Excerpt provided:
[Start of section]

I also include “Advice from Writing Experts” (see Appendix 1).

Because the contest spring submission deadline is mid-semester, of the two papers written for my course only students’ first papers are ready on that date. However, as the rules allow, occasionally we have submitted second papers from the previous spring class. In all fourteen wins, eight were first papers, and six were second papers; eight authors were male, six female. Six of the topics were chosen by students, each a welcome surprise for me, and eight were topics resulting from my guidance. The papers we submit to the contest are a subset of those submitted for the course assignment that earn positive reviews from me. Nevertheless, my personal contest win prediction record is poor! I’m never certain that my evaluation criteria for the course will produce a win—another healthy way the contest encourages better writing, as I learn from which papers win how to (perhaps) improve my teaching next time. We just submit three to six such papers each year and trust to the judges.

[End of section]

Available data:
[Start of section]

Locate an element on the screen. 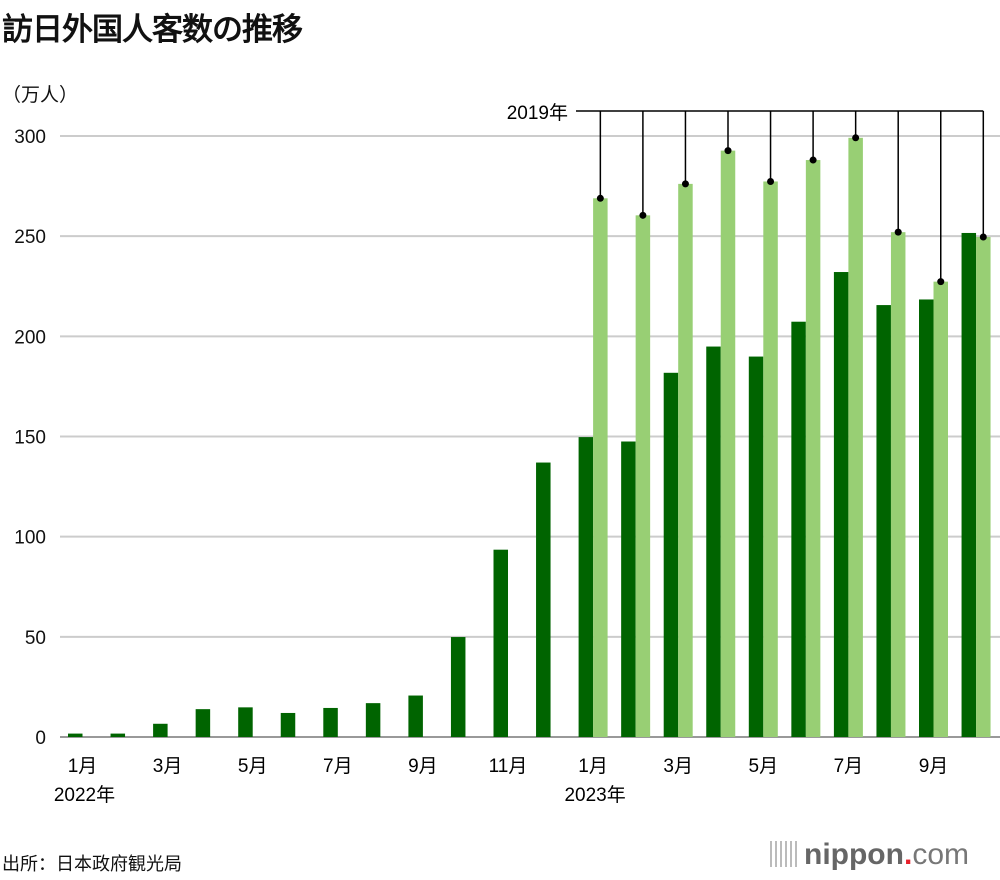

[End of section]

Requirement: Pick up the account of submitting course papers to the writing contest, above, and continue it from its final sentence.

Result:
Finally, I always look for other outlets for well-written undergraduate expository papers. Thankfully, some of the submitted  HOM SIGMAA contest papers and others written for the course have found print publication. [For a summary of my students' successes to date, see the table in UMKC-OtherPublications (pdf).]

At UMKC our English Department publishes annually The Sosland Journal, edited by English graduate students, that features essays by student winners of the Ilus W. Davis Writing Competition and other high quality papers: “The journal exhibits exemplary writing from both composition courses and university-wide writing intensive courses to be published and distributed to a larger audience, including UMKC students who use the journal as a textbook in select writing courses and the Kansas City community at large.” Since 2002, my students have been published there thirteen times and won eight awards.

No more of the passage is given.